▸ **AIM OF THE EXERCISE**
Start to finish, retype the entries exactly while omitting the pictures.

---------- DATA UNDER STUDY ----------

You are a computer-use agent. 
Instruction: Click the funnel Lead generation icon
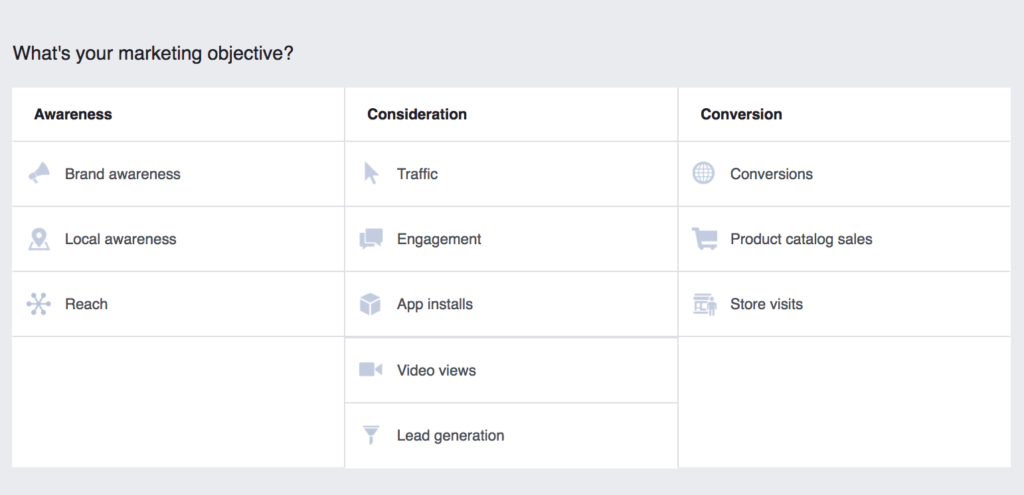371,435
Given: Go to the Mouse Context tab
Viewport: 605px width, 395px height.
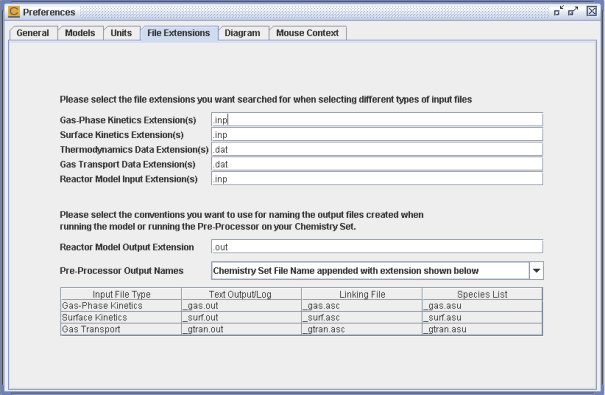Looking at the screenshot, I should (308, 33).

----------

▸ **WRITTEN RESPONSE**
You are a computer-use agent. 
Instruction: Click the funnel Lead generation icon
371,435
Given: Go to the Mouse Context tab
Viewport: 605px width, 395px height.
Looking at the screenshot, I should (308, 33).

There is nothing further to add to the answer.